Апсара встала и направилась к двери. На вилле и вокруг все было спокойно. Мой слуга аннамит, которого мне несколько недель тому назад прислал господин Бененжак, чтобы сингалезцы приучили его к работе, только что уехал в Сием-Реап за съестными припасами.
Апсара снова села у моих ног, облокотившись на мои колени. Она вполне овладела собой.
— Вы ведь знаете, что Рангун — главный британский административный пункт в Бирме. Там живет вице-губернатор, который, находясь в подчинении вице-короля Индии, имеет в своем распоряжении начальников восьми провинций и тридцати шести округов. Там сконцентрированы управления почтой, армией, судом, словом, все.
— Так что же?
— Я еду в Рангун.
Я вскочил.
— В Рангун, вы?! Но это же безумие!
— Лиха беда начать и сделать главное, остальное пустяки! Таковы приказания принца Энао. Я не вправе рассуждать. Сегодня у нас двадцать второе февраля. Ровно через месяц в Рангуне назначено торжественное заседание по случаю открытия съезда. В этот день вице-король с генеральным штабом, вице-губернатор, губернатор, начальники провинций и округов, вся бирманская знать, продавшаяся Англии, ровно в половине третьего соберутся в парадной зале дворца. И оттуда уже не выйдут. Взрыв, который погребет угнетателей и изменников, будет сигналом к немилосердной борьбе, которая немедленно начнется там, в горах севера.
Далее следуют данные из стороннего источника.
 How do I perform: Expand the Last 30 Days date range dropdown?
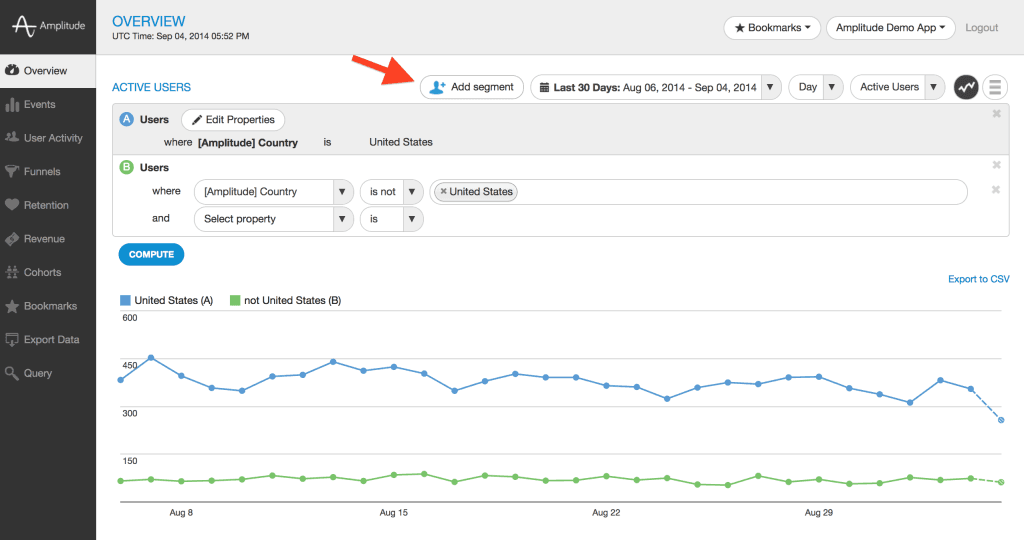tap(656, 87)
Я не мог вымолвить ни слова. В горле у меня пересохло. Апсара продолжала:
— Помните те ящики, что я вам показала в подземельях Клеанга?
— Да.
— На мне лежит обязанность позаботиться о половине этих ящиков и доставить их только до Мульмейна, а там их разгрузят и препроводят на север наши друзья. Четыре из них, те, что поменьше, помечены синим крестом. Вот эти я должна довезти до Рангуна… Вы понимаете?
— Я боюсь понимать…
— Я избавлю вас от подробностей. Таков план, продиктованный моему брату браманами, неумолимыми истолкователями воли бога Шивы. Я выполню его до конца. Двадцать второго марта, ровно в половине третьего, я буду в подвалах Рангуна со своими четырьмя ящиками, помеченными синим крестом.
Она надвинула на лоб покрывало.
— Апсара, — сказал я упавшим голосом, — повторяю вам — это безумие… Никогда, слышите ли, никогда я не позволю…
Я встал и начал ходить по комнате, потрясенный до глубины души.
— Никогда! Никогда! Я не позволю отправить ящики. Я прикажу… я скажу… Прежде чем допустить вас идти на верную смерть…
Она покачала головой.
— Вы обещали, — сказала она ласково, — что вы не только не помешаете мне уехать, но, наоборот, облегчите мой отъезд. Вы обещали.
Это было уже слишком! Сразу столько потрясений! Эго разбило меня окончательно — я повалился на диван и — признаюсь тебе, не стыдясь — залился слезами.
— Апсара!
Она, эта таинственная девочка, была совсем близко от меня. Она проводила своей горячей рукой по моему лбу, затем дотронулась до него губами.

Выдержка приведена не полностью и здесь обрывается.